▶ **WORK ITEM**
Given the entries that follow, write out exactly the lines starting at the one containing "Open the Chrome profile icon" and ending at the one containing "Task: Collapse the Solver messages section", both ends included, and only those.

[Pixel coordinate grounding data]

• • • • •

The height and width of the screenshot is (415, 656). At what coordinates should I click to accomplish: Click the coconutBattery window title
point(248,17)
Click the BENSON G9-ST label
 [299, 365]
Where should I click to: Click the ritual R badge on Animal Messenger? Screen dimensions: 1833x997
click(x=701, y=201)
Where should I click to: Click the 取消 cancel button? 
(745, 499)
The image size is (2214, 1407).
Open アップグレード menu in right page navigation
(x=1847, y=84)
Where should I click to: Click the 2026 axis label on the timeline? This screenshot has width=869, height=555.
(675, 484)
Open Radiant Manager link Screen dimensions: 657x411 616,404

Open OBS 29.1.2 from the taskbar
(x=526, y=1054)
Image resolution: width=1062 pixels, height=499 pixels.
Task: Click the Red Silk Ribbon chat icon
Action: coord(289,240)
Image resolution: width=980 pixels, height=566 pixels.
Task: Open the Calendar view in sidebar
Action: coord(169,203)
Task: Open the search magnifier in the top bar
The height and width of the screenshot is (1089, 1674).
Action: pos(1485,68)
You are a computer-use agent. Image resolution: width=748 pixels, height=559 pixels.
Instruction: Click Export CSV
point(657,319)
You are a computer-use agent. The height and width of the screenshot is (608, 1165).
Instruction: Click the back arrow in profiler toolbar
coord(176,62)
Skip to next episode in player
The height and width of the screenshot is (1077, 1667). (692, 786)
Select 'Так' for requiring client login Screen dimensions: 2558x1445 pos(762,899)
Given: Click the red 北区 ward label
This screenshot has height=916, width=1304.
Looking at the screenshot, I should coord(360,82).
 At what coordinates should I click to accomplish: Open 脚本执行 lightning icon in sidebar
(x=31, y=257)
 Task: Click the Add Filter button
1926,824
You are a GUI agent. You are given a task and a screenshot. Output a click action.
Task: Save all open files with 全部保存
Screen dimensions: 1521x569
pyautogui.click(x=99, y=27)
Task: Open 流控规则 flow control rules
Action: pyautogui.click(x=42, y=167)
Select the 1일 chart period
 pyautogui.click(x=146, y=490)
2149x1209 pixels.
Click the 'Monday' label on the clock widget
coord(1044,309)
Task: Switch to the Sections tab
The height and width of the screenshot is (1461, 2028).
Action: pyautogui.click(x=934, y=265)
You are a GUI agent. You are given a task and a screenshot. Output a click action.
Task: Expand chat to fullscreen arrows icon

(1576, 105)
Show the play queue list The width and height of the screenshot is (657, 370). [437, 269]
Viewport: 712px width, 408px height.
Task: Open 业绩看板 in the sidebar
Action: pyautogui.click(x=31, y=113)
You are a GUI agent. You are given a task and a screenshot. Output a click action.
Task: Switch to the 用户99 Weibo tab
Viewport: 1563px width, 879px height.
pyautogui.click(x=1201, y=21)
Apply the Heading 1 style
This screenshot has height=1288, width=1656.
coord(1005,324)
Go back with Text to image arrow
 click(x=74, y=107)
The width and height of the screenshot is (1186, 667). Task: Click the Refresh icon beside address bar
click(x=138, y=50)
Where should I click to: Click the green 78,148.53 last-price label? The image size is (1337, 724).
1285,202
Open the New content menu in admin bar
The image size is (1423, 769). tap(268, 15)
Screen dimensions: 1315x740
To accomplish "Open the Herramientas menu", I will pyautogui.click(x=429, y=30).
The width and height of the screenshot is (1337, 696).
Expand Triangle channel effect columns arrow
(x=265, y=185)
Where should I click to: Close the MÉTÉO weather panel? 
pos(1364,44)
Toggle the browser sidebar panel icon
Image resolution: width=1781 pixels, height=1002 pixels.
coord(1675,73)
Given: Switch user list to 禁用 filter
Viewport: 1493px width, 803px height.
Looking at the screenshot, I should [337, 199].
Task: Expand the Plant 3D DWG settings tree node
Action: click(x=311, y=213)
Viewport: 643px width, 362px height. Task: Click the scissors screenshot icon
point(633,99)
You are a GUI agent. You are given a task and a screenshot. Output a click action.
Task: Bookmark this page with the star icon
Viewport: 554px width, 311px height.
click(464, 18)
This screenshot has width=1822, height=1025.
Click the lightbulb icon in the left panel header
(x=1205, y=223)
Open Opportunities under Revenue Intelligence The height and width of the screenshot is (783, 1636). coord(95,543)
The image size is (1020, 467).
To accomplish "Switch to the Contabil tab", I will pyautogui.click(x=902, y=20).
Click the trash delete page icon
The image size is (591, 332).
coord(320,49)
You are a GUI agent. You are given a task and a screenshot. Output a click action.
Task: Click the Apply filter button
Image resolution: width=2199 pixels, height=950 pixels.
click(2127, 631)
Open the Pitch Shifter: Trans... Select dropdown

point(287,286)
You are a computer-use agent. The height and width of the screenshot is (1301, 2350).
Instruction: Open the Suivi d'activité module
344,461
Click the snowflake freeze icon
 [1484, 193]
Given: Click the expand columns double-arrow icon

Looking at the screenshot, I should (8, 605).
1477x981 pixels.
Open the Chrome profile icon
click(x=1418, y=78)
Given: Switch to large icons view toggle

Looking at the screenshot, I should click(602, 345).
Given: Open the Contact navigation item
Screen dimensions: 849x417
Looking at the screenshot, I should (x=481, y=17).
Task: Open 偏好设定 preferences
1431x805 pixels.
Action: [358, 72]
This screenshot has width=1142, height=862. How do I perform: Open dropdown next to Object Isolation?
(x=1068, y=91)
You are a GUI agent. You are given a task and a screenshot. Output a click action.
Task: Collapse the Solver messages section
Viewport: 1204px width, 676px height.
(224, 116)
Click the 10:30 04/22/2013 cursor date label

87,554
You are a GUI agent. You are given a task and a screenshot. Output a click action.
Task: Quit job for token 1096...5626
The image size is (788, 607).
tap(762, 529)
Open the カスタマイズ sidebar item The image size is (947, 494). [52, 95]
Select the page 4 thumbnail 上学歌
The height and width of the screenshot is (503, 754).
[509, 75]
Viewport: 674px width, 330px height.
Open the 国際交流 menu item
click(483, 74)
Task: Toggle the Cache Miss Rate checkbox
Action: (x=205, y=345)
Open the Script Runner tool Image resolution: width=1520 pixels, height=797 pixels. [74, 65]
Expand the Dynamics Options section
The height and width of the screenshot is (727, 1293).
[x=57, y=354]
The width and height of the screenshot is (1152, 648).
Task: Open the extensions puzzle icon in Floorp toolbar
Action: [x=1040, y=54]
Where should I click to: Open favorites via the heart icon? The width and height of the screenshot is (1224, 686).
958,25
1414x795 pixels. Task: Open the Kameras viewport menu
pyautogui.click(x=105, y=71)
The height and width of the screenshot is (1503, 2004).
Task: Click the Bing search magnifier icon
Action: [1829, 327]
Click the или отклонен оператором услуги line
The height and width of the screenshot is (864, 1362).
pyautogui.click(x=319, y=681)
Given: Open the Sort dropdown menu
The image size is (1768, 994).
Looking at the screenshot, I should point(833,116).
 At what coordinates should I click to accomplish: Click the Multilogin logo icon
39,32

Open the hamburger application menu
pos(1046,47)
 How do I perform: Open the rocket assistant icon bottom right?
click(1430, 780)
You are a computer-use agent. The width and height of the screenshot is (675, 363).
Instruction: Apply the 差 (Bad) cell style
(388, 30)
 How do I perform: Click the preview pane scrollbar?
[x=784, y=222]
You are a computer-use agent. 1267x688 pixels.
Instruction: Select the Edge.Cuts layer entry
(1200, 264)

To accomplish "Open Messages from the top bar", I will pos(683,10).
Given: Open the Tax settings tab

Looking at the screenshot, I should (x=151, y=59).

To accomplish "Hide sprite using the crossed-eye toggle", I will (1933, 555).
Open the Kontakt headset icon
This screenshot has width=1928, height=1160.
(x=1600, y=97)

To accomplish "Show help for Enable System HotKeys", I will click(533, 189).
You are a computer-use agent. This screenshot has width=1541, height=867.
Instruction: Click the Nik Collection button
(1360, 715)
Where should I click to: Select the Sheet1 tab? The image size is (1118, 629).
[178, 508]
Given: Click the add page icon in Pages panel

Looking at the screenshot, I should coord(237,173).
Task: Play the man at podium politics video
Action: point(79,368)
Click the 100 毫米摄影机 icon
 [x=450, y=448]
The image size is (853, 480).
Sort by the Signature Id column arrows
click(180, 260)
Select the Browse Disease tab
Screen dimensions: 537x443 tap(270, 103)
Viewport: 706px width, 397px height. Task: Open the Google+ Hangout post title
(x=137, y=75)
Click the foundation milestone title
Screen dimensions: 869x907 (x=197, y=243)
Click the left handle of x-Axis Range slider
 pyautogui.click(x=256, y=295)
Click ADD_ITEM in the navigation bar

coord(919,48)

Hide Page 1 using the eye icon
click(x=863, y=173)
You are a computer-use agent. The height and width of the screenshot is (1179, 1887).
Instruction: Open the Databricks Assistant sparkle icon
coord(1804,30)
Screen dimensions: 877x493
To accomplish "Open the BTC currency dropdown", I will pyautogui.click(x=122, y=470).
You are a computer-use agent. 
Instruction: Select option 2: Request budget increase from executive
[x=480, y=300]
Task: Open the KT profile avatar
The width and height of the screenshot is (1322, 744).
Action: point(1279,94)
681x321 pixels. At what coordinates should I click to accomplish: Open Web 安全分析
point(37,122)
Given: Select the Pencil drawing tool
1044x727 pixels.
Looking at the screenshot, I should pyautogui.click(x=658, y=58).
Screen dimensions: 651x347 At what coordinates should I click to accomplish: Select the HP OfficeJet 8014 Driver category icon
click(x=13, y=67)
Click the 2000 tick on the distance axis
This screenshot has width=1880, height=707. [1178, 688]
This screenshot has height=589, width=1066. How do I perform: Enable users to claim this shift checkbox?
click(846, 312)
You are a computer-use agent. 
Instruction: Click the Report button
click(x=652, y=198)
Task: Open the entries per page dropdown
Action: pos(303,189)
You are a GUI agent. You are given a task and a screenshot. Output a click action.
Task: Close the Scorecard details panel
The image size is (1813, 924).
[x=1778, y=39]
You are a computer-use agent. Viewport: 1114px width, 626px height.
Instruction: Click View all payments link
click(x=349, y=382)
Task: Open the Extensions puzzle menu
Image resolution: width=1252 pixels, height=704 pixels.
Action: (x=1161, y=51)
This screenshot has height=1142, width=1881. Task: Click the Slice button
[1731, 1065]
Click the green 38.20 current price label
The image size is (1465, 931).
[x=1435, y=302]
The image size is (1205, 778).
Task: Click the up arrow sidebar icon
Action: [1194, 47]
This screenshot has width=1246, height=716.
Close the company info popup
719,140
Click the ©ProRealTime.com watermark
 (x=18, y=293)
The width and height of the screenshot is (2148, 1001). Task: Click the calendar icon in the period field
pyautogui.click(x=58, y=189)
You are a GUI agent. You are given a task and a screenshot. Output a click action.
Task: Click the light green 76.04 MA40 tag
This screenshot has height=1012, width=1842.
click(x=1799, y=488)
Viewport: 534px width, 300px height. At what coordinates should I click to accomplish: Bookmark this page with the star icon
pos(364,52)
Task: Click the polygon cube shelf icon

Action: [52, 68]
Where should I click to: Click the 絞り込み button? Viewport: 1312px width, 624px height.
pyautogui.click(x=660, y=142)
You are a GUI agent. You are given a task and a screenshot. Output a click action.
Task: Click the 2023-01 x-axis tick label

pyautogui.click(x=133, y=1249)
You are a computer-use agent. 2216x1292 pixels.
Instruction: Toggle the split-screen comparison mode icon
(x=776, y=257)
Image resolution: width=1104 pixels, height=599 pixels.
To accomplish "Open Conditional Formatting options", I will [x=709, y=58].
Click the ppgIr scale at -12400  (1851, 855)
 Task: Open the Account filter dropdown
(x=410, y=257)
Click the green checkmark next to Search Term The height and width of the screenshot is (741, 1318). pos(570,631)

• • • • •

▶ **RESULT**
Open the Chrome profile icon
click(x=1418, y=78)
Given: Switch to large icons view toggle

Looking at the screenshot, I should click(602, 345).
Given: Open the Contact navigation item
Screen dimensions: 849x417
Looking at the screenshot, I should (x=481, y=17).
Task: Open 偏好设定 preferences
1431x805 pixels.
Action: [358, 72]
This screenshot has width=1142, height=862. How do I perform: Open dropdown next to Object Isolation?
(x=1068, y=91)
You are a GUI agent. You are given a task and a screenshot. Output a click action.
Task: Collapse the Solver messages section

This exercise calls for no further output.